_Your goal_: Your answer should be the entries below, reproduced character for character.

==== Extracted material

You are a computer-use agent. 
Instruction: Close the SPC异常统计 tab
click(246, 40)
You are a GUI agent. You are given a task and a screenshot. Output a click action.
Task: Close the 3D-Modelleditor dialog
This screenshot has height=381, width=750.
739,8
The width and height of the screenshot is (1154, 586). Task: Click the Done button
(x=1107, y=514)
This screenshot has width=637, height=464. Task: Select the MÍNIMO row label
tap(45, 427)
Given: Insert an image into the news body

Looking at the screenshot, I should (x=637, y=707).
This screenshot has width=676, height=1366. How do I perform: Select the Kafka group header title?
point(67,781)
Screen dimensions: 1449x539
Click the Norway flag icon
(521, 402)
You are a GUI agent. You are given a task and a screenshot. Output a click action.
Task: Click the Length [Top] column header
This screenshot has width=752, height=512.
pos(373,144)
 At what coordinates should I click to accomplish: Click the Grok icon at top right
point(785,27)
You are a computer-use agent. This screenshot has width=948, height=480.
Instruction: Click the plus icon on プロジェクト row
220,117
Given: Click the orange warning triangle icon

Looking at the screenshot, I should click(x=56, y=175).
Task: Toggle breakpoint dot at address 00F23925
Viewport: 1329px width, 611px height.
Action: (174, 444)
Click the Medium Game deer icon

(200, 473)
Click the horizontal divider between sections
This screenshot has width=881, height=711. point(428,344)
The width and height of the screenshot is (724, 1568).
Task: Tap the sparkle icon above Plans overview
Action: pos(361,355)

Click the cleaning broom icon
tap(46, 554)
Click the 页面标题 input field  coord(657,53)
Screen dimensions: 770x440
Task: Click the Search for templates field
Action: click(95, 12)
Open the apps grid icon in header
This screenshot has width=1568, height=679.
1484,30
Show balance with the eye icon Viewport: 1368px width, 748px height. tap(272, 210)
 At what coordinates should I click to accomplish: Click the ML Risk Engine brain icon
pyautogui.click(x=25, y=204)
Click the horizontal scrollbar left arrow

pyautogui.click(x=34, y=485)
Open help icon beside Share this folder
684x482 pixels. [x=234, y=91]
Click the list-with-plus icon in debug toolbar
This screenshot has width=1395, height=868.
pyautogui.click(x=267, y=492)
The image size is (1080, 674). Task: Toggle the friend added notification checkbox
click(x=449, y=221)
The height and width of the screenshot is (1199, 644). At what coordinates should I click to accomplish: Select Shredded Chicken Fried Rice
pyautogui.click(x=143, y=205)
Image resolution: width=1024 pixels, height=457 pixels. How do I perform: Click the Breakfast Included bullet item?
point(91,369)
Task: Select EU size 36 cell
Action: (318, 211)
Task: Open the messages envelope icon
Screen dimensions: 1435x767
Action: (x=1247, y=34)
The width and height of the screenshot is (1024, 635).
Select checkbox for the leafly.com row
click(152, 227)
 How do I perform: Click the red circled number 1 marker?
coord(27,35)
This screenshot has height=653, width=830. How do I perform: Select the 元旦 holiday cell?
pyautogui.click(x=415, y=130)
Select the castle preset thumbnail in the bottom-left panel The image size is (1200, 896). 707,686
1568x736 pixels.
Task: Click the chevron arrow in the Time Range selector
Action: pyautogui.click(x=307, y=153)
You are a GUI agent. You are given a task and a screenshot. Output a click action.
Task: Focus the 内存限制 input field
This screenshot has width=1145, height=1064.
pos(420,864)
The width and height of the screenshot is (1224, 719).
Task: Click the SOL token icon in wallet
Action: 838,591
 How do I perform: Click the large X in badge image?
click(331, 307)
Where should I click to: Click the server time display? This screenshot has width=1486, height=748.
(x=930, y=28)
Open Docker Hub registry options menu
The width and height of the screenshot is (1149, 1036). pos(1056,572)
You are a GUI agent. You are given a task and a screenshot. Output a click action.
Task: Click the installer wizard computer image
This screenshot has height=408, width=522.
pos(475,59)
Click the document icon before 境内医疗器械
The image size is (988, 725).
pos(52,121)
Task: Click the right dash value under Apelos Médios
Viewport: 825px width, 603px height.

========

_Answer section_:
You are a computer-use agent. 
Instruction: Close the SPC异常统计 tab
click(246, 40)
You are a GUI agent. You are given a task and a screenshot. Output a click action.
Task: Close the 3D-Modelleditor dialog
This screenshot has height=381, width=750.
739,8
The width and height of the screenshot is (1154, 586). Task: Click the Done button
(x=1107, y=514)
This screenshot has width=637, height=464. Task: Select the MÍNIMO row label
tap(45, 427)
Given: Insert an image into the news body

Looking at the screenshot, I should (x=637, y=707).
This screenshot has width=676, height=1366. How do I perform: Select the Kafka group header title?
point(67,781)
Screen dimensions: 1449x539
Click the Norway flag icon
(521, 402)
You are a GUI agent. You are given a task and a screenshot. Output a click action.
Task: Click the Length [Top] column header
This screenshot has width=752, height=512.
pos(373,144)
 At what coordinates should I click to accomplish: Click the Grok icon at top right
point(785,27)
You are a computer-use agent. This screenshot has width=948, height=480.
Instruction: Click the plus icon on プロジェクト row
220,117
Given: Click the orange warning triangle icon

Looking at the screenshot, I should click(x=56, y=175).
Task: Toggle breakpoint dot at address 00F23925
Viewport: 1329px width, 611px height.
Action: (174, 444)
Click the Medium Game deer icon

(200, 473)
Click the horizontal divider between sections
This screenshot has width=881, height=711. point(428,344)
The width and height of the screenshot is (724, 1568).
Task: Tap the sparkle icon above Plans overview
Action: pos(361,355)

Click the cleaning broom icon
tap(46, 554)
Click the 页面标题 input field  coord(657,53)
Screen dimensions: 770x440
Task: Click the Search for templates field
Action: click(95, 12)
Open the apps grid icon in header
This screenshot has width=1568, height=679.
1484,30
Show balance with the eye icon Viewport: 1368px width, 748px height. tap(272, 210)
 At what coordinates should I click to accomplish: Click the ML Risk Engine brain icon
pyautogui.click(x=25, y=204)
Click the horizontal scrollbar left arrow

pyautogui.click(x=34, y=485)
Open help icon beside Share this folder
684x482 pixels. [x=234, y=91]
Click the list-with-plus icon in debug toolbar
This screenshot has width=1395, height=868.
pyautogui.click(x=267, y=492)
The image size is (1080, 674). Task: Toggle the friend added notification checkbox
click(x=449, y=221)
The height and width of the screenshot is (1199, 644). At what coordinates should I click to accomplish: Select Shredded Chicken Fried Rice
pyautogui.click(x=143, y=205)
Image resolution: width=1024 pixels, height=457 pixels. How do I perform: Click the Breakfast Included bullet item?
point(91,369)
Task: Select EU size 36 cell
Action: (318, 211)
Task: Open the messages envelope icon
Screen dimensions: 1435x767
Action: (x=1247, y=34)
The width and height of the screenshot is (1024, 635).
Select checkbox for the leafly.com row
click(152, 227)
 How do I perform: Click the red circled number 1 marker?
coord(27,35)
This screenshot has height=653, width=830. How do I perform: Select the 元旦 holiday cell?
pyautogui.click(x=415, y=130)
Select the castle preset thumbnail in the bottom-left panel The image size is (1200, 896). 707,686
1568x736 pixels.
Task: Click the chevron arrow in the Time Range selector
Action: pyautogui.click(x=307, y=153)
You are a GUI agent. You are given a task and a screenshot. Output a click action.
Task: Focus the 内存限制 input field
This screenshot has width=1145, height=1064.
pos(420,864)
The width and height of the screenshot is (1224, 719).
Task: Click the SOL token icon in wallet
Action: 838,591
 How do I perform: Click the large X in badge image?
click(331, 307)
Where should I click to: Click the server time display? This screenshot has width=1486, height=748.
(x=930, y=28)
Open Docker Hub registry options menu
The width and height of the screenshot is (1149, 1036). pos(1056,572)
You are a GUI agent. You are given a task and a screenshot. Output a click action.
Task: Click the installer wizard computer image
This screenshot has height=408, width=522.
pos(475,59)
Click the document icon before 境内医疗器械
The image size is (988, 725).
pos(52,121)
Task: Click the right dash value under Apelos Médios
Viewport: 825px width, 603px height.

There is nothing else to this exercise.